## PROBLEMS TO SOLVE
a – Rewrite the comments on Catholic journalism from "The National Catholic REPORTER tends" up to and including "he speaks of.", updating "audience" to "readership".
b – In the comments on Catholic journalism, which word used by John Allen is called insulting to all kinds of Catholics?

## EXCERPTED TEXT
======

Pray for Catholics just looking to make a name for themselves.  And though you are a writer and apologist and therefore have an excuse most of us don’t need to waste time on the National Catholic Reporter and any other publication, institution, OR “AUTHOR,” loosely using the term Catholic.

Mr. Akin: Half way through your article, my thoughts were the same as yours at the end. Journalists should be real careful of what ‘words’ they use. John Allen’s use of word Taliban is insulting to all ‘kinds’ Catholics. It made me cringe.  I also don’t like the term ‘cafeteria’ Catholics. People who disagree on a certain law of the church are “thinking” people—-just as some priests and cardinals do.  Only Gods laws are ‘in stone’ and never changes. When people stop ‘thinking’ of what is going on in their Churches, you have a Jim Jones or Taliban mentality. Again, only God’s laws are permanent.

The National Catholic REPORTER tends to pander to the “Catholic Lite” audience.
I’m sure most of us that read the NC REGISTER are among the “Taliban Catholism” point of view that he speaks of.

======

## DATA LISTING
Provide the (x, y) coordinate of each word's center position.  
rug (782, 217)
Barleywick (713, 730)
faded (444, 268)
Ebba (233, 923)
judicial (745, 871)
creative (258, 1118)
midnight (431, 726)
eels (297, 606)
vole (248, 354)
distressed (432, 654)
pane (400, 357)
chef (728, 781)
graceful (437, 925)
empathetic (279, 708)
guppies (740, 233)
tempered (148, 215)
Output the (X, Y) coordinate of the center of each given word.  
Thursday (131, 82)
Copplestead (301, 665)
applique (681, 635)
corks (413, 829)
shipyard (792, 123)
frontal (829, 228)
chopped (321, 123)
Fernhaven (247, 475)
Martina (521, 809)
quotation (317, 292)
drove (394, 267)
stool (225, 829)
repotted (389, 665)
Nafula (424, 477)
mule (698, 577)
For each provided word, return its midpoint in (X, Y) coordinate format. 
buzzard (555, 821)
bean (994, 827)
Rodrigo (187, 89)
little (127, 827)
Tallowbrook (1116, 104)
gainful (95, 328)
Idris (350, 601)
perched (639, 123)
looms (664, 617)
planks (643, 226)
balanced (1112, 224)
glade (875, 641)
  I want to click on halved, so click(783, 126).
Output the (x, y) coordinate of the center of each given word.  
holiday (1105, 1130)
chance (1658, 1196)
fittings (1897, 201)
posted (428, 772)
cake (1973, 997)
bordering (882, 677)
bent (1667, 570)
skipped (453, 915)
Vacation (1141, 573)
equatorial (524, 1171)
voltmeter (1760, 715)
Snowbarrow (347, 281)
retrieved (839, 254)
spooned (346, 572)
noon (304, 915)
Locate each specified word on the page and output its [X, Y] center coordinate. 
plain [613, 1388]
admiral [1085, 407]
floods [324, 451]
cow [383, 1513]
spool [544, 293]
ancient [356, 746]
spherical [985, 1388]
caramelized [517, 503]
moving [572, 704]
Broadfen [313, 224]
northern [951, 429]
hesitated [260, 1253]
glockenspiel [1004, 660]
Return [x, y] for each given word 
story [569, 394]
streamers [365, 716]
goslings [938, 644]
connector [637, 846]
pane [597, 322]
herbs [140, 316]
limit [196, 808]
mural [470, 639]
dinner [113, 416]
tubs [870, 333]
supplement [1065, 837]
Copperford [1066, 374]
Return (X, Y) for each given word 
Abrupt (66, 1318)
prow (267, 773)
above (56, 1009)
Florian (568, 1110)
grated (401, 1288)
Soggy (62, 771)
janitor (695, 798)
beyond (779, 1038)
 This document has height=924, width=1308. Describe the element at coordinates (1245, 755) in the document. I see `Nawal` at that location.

======

## RESPONSES BY TASK
a –
The National Catholic REPORTER tends to pander to the “Catholic Lite” readership.
I’m sure most of us that read the NC REGISTER are among the “Taliban Catholism” point of view that he speaks of.

b – The word "Taliban."